The deputy marshal was part of a task force also including the Bureau of Alcohol, Tobacco, Firearms and Explosives. A neighbor filmed his attack on the offending cell phone, which he angrily threw to the ground. That YouTube video is reported to have has been viewed more than 760,000 times since Sunday, when the incident occurred.

“I condemn the actions of the U.S. marshal who violently and improperly responded by destroying Ms. Paez’s property, terrifying her and denying her rights” Hahn said.
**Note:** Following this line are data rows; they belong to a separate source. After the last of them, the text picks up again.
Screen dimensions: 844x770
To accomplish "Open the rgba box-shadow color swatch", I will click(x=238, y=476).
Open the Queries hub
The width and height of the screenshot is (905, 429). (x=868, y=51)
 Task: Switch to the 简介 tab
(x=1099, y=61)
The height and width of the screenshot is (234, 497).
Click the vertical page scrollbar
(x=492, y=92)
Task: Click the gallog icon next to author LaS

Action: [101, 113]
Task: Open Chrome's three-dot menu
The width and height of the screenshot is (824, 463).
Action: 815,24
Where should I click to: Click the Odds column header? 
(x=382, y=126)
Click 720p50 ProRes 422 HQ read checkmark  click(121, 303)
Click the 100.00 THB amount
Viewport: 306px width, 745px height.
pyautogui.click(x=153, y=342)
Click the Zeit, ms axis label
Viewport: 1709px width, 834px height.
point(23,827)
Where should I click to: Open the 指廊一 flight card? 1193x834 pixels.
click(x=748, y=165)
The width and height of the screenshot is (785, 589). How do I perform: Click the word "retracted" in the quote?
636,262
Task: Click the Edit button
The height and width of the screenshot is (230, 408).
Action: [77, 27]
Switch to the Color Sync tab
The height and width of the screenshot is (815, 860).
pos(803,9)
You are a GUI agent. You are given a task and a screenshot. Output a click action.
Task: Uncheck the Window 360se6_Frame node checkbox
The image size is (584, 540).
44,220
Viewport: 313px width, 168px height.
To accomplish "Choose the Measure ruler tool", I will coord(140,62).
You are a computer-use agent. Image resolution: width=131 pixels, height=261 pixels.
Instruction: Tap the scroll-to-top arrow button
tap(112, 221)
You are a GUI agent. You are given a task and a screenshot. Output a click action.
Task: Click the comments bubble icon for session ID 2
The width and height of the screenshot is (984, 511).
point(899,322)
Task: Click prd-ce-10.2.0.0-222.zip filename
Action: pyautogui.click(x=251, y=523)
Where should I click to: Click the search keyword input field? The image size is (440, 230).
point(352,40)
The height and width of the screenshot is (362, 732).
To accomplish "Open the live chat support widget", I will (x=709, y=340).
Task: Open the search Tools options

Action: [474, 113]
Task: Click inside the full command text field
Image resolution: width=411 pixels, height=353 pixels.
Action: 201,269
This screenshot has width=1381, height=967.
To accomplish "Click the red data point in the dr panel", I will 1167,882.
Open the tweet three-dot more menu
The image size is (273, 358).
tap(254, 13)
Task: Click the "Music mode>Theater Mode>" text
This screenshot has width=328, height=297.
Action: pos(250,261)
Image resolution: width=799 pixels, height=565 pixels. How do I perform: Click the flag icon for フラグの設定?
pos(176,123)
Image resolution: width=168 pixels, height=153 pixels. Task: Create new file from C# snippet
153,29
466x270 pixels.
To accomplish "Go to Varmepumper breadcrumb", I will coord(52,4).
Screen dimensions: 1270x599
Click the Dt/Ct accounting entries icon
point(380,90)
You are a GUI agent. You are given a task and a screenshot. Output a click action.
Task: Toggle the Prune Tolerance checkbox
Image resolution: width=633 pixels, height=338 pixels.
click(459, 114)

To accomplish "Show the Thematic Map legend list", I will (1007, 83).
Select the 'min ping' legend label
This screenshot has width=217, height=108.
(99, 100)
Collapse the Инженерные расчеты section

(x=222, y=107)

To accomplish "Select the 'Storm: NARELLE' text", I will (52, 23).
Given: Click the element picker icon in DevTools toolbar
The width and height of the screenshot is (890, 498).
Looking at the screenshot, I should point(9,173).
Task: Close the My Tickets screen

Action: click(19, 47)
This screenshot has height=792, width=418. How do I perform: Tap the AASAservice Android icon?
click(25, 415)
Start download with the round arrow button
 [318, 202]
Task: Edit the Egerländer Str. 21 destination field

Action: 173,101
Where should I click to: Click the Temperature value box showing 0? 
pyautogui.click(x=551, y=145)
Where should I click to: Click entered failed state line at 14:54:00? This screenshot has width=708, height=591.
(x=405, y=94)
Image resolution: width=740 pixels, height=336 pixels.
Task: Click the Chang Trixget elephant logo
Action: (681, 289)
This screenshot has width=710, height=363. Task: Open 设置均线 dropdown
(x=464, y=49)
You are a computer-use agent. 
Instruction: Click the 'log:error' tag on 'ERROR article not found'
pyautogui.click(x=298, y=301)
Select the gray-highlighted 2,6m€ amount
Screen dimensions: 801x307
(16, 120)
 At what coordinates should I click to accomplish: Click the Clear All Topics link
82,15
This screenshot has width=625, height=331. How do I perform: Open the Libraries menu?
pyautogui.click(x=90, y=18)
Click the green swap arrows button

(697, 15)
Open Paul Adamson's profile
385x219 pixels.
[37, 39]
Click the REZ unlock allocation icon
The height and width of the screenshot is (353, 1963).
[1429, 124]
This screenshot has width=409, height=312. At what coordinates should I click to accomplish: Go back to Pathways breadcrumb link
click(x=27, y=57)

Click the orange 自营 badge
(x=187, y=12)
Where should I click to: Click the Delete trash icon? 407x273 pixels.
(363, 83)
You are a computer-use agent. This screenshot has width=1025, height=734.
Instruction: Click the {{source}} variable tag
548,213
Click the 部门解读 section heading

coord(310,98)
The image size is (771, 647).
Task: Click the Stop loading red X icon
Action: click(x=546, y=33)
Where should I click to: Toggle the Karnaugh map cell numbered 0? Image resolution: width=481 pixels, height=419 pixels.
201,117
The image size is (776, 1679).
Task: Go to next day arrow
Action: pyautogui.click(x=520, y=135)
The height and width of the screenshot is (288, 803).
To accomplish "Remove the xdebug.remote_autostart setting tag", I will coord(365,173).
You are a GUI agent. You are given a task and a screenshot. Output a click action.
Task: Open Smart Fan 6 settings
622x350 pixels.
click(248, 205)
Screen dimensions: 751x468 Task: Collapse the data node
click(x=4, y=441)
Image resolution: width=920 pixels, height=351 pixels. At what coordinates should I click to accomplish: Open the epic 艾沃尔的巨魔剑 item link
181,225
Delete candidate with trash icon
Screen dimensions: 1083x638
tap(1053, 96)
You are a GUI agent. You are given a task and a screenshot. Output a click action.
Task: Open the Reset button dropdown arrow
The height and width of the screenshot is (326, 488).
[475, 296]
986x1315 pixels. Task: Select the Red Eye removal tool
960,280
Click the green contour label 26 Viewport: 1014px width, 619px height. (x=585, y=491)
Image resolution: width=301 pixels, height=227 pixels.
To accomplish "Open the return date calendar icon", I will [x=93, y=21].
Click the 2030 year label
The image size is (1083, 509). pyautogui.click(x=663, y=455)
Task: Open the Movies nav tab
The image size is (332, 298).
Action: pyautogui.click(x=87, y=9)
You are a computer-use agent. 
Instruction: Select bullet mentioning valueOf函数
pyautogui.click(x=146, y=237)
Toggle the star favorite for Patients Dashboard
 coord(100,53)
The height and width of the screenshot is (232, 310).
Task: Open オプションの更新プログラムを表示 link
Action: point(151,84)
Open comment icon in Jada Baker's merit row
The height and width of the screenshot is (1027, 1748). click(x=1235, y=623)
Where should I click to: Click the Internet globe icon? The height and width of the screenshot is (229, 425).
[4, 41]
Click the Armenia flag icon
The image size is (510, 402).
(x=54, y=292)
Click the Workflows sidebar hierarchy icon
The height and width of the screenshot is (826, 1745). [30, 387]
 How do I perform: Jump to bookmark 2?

Hahn called for an investigation by the Justice Department “so the public can have confidence that the marshals will be held accountable, and I want all law enforcement officers to receive training and instructions to respect the rights of citizens to film police activity.

“We must hold all who are sworn to protect and serve accountable and send a clear message that they are not beyond the law,” she said.

Paez plans to file a lawsuit against the agent who grabbed her phone, the two who stood by and watched, and potentially the agencies involved in the operation, her attorney, Colleen Flynn, told the Los Angeles Times.